The molecular cell biology jigsaw of Parkinson's disease: bringing the pieces together

PD is the second most common neurodegenerative disorder affecting 2-3% of the population over the age of 65. Seventeen genes have been associated with increased PD risk to date ("PARK genes"). The big challenge in the field is to order these genes into common pathways that may underpin the pathology. Common themes are gradually emerging, linking several of the best characterised PD associated genes to two overarching processes: endo-lysosomal trafficking and mitophagy. Both these processes are areas of intense research in the two collaborating host laboratories.

Endo-lysosomal traffic is critical for the disposal of defective organelles and toxic protein aggregates by autophagy. PD is commonly associated with the accumulation of alpha-synuclein containing aggregates, called "Lewy bodies" in discrete regions of the brain. Mitophagy concerns the controlled disposal of defective mitochondria by selective autophagy. The resultant autophagosomes fuse with lysosomes where the degradation of enclosed material takes place. Failure to clear damaged mitochondria and aggregates in the dopaminergic neurons of the substantia nigra is thought to result in accumulation of reactive oxygen species and a calcium imbalance ultimately leading to cell death.

We are interested in the functional links between the best characterised PD associated genes (LRRK2, VPS35, PINK1 and Parkin). Parkin is a ubiquitin E3 ligase that is activated by PINK1 and plays a critical role in mitophagy. Interestingly, we have shown that Parkin can ubiquitylate VPS35, a protein involved in vesicular trafficking. VPS35 mutants cause mis-sorting of newly sythesised lysosomal enzymes and defects in lysosome biogenesis. A PD associated mutant form of VPS35 has been found to activate the LRRK2 kinase, one of the most commonly mutated genes associated with familial PD. The most prominent substrates of LRRK2 belong to the Rab family of small GTPases, key regulators of vesicular trafficking and VPS35 function.

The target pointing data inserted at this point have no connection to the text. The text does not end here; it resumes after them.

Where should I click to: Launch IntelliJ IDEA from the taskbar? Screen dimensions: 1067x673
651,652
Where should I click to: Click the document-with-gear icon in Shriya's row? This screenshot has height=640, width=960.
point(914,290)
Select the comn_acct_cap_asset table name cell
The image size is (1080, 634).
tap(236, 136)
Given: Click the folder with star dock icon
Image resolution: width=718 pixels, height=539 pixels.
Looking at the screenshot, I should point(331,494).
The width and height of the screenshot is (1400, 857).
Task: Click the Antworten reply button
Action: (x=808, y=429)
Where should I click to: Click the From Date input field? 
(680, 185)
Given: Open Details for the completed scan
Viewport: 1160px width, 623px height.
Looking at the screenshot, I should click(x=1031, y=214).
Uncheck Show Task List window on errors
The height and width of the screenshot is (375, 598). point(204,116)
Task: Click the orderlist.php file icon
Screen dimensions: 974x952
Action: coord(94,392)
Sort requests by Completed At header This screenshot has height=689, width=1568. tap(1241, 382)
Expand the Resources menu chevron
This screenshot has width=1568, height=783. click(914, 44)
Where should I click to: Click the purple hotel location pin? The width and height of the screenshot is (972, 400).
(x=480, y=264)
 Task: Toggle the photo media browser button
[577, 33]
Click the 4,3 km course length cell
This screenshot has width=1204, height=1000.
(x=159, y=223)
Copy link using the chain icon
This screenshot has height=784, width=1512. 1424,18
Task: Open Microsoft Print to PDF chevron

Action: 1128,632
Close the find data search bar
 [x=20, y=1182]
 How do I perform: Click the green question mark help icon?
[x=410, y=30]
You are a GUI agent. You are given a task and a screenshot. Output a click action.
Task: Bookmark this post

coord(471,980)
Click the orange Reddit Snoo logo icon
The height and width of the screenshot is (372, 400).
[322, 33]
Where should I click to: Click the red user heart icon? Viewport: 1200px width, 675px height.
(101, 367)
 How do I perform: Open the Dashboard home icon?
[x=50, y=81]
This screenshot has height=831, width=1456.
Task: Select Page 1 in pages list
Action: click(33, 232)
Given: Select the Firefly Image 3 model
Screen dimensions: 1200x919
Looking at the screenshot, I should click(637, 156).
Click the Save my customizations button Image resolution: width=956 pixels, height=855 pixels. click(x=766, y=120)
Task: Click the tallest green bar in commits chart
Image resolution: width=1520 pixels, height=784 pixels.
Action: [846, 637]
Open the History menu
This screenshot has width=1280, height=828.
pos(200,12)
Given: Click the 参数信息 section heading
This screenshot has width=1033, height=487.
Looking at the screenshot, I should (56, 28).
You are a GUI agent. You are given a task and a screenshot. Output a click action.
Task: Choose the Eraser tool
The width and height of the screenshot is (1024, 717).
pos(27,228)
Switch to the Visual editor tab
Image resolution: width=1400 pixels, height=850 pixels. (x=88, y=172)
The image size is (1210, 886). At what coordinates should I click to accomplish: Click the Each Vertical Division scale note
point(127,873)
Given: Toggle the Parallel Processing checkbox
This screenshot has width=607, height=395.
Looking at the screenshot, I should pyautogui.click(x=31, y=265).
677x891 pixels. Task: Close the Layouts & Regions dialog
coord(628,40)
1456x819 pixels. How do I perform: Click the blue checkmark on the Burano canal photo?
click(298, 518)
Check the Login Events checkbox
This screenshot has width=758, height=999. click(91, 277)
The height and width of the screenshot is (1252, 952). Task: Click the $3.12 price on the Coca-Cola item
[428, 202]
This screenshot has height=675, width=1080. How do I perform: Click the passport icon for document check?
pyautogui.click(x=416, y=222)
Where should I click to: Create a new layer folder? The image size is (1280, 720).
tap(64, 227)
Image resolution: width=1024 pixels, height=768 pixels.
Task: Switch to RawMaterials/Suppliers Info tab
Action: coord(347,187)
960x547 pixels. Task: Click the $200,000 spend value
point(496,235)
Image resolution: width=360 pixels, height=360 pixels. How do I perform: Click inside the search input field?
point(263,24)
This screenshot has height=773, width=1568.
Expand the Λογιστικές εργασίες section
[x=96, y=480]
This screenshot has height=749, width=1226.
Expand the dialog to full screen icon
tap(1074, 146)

The project will incorporate live and fixed cell imaging techniques and biochemical methods using model tissue culture cell systems. A proteomic component is anticipated and training in the preparation of samples for mass spectrometry as well as the analysis and interpretation of proteomic datasets will be provided. We will use CRISPR/Cas9 gene editing to generate isogenic cell lines that will allow for comparison between mutant and wild-type forms of PD associated genes. A component of the project will entail the use of dopaminergic neurons generated from neuronal precursor cells (NPCs) that can be derived from patient derived fibroblasts. This innovative system is advantageous compared with iPSC models as NPCs retain the epigenetic signatures associated with ageing.